▸ **Prompt**
What needs transcribing is the line with "Task: Click the site" and every line after it to the end of the records, exactly and alone, with no pictures.

#### Dataset excerpts ####

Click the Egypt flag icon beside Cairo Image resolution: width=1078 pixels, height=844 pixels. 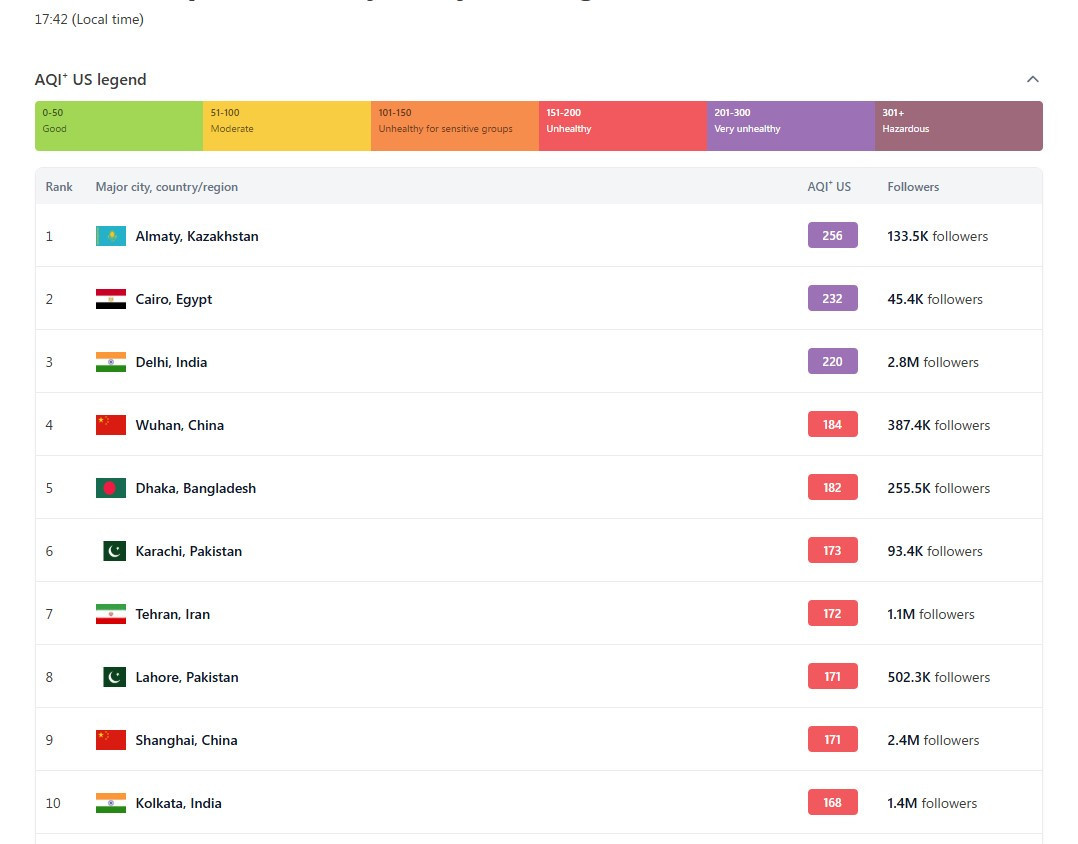(111, 299)
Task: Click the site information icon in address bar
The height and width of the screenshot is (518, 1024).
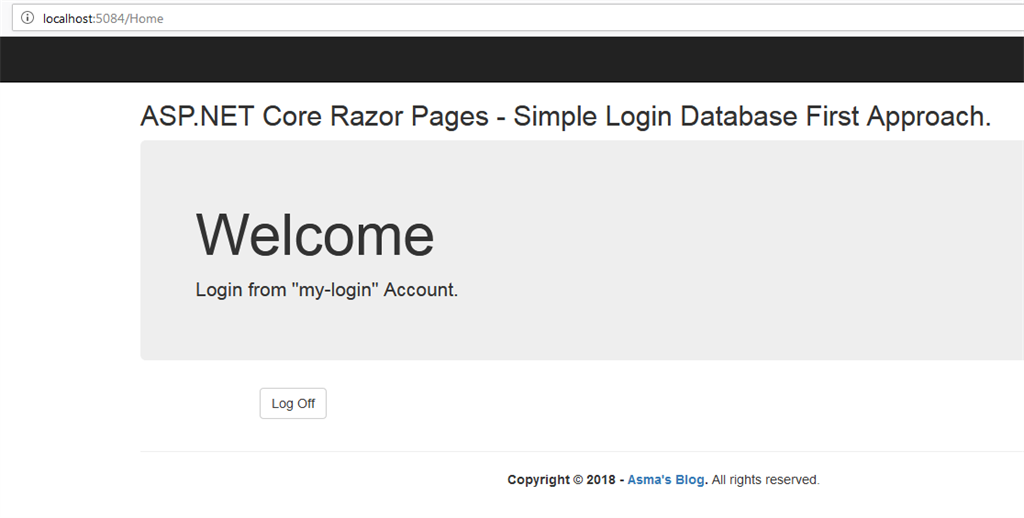Action: click(x=26, y=18)
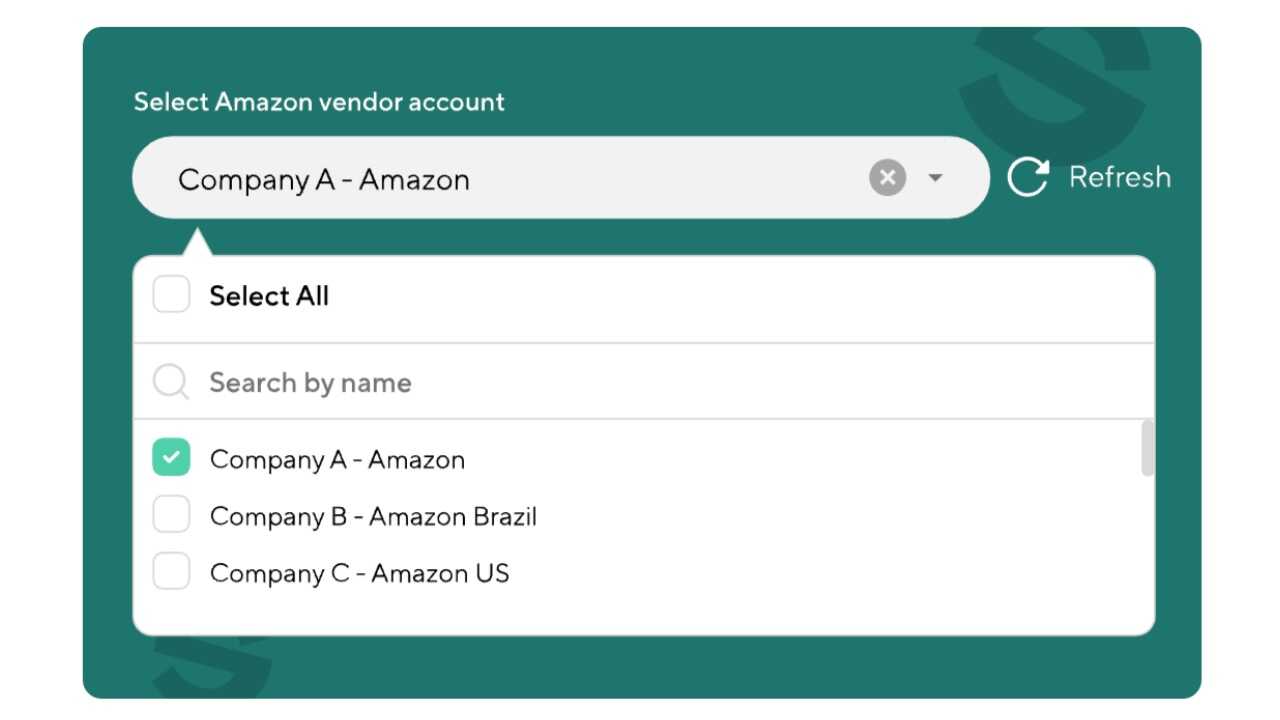Screen dimensions: 1280x720
Task: Click the green checkmark beside Company A
Action: pos(171,458)
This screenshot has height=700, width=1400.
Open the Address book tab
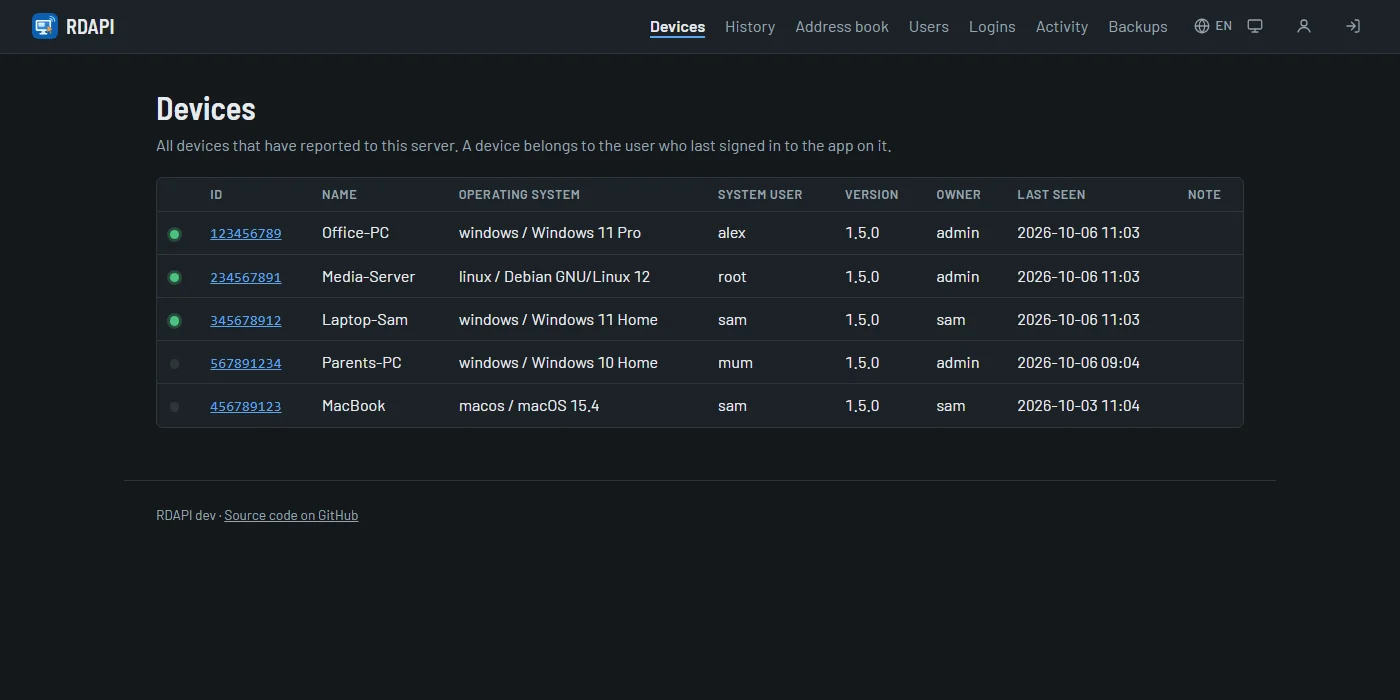[x=842, y=27]
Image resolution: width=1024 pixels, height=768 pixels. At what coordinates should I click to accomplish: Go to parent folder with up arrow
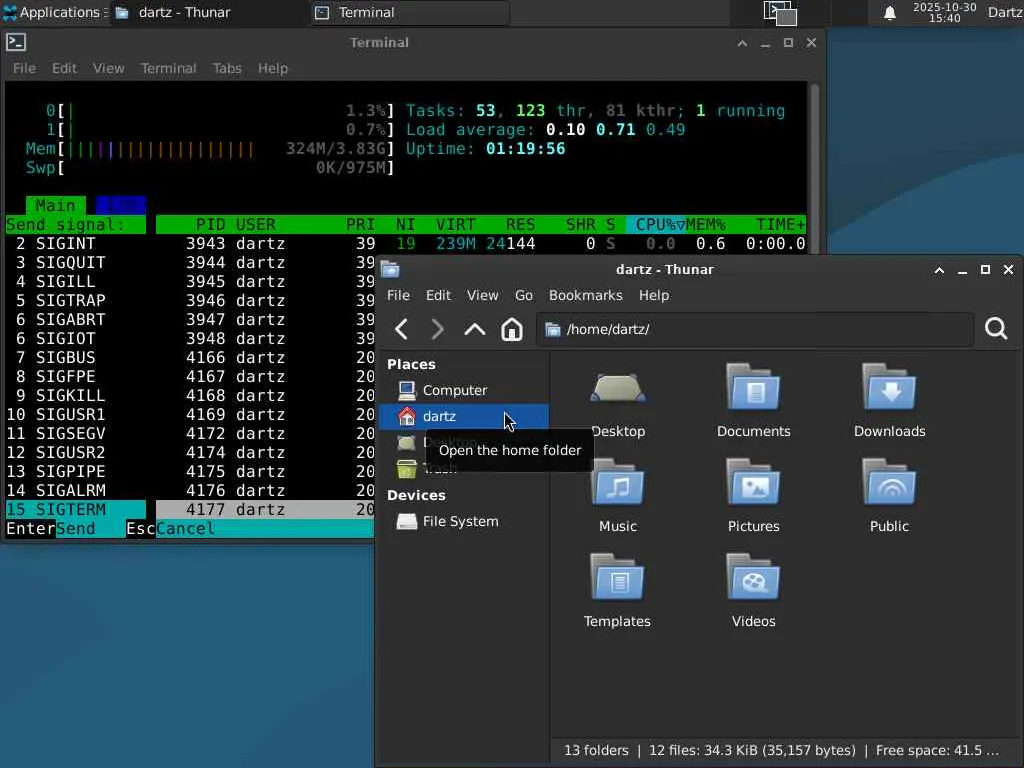pos(474,329)
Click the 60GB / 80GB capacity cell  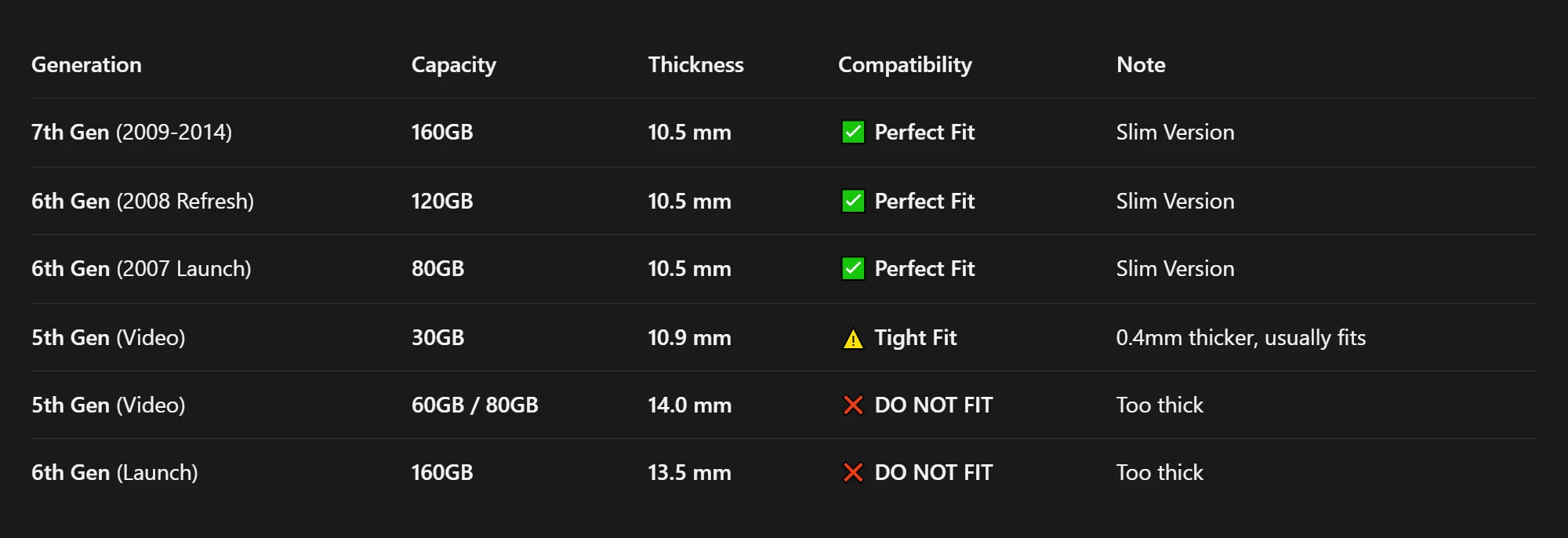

####

▸ **Response to this exercise**
Task: Click the site information icon in address bar
The height and width of the screenshot is (518, 1024).
Action: click(x=26, y=18)
Screen dimensions: 1280x720
Task: Click the green checkmark beside Company A
Action: pos(171,458)
This screenshot has height=700, width=1400.
Open the Address book tab
[x=842, y=27]
Image resolution: width=1024 pixels, height=768 pixels. At what coordinates should I click to accomplish: Go to parent folder with up arrow
pos(474,329)
Click the 60GB / 80GB capacity cell  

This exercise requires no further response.